D-Wave powers up prototype Advantage2 quantum computer • The Register

2022-06-25 04:01:21 By : Ms. Samantha Huang

D-Wave Systems has put its next-generation Advantage2 quantum computer into the cloud, or at least some form of it.

This experimental machine will be accessible from D-Wave's Leap online service, we're told. We first learned of the experimental system last year when the biz revealed its Clarity Roadmap, which includes plans for a gate-model quantum system. Advantage2 sports D-Wave's latest topology and qubit design that apparently increases connectivity and aims to deliver greater performance by reducing noise.

"By making the Advantage2 prototype available in the Leap quantum cloud service today, the company is providing an early snapshot for exploration and learning by developers and researchers," D-Wave said in a canned statement.

While the full Advantage2 annealing computer is expected to feature 7,000 qubits and is slated for availability sometime during 2023-2024, the cloud-hosted prototype has been built with about 500 qubits. That said, it represents a version of the upcoming full-scale product, and thus has all of that machine's core functionality available for testing, D-Wave said.

## INFORMATION SHOWN
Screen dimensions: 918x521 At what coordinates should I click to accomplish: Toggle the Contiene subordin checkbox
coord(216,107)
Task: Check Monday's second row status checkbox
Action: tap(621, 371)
...
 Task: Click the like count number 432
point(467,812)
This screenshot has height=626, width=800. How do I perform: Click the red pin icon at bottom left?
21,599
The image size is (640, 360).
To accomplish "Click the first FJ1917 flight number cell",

## INSTRUCTIONS TO FOLLOW
In the Advantage2 article, change "experimental" to "trial" in the passage starting with "D-Wave Systems has" and going on through "by reducing noise.". The records aren't needed for anything here.

## ANSWER BELOW
D-Wave Systems has put its next-generation Advantage2 quantum computer into the cloud, or at least some form of it.

This trial machine will be accessible from D-Wave's Leap online service, we're told. We first learned of the trial system last year when the biz revealed its Clarity Roadmap, which includes plans for a gate-model quantum system. Advantage2 sports D-Wave's latest topology and qubit design that apparently increases connectivity and aims to deliver greater performance by reducing noise.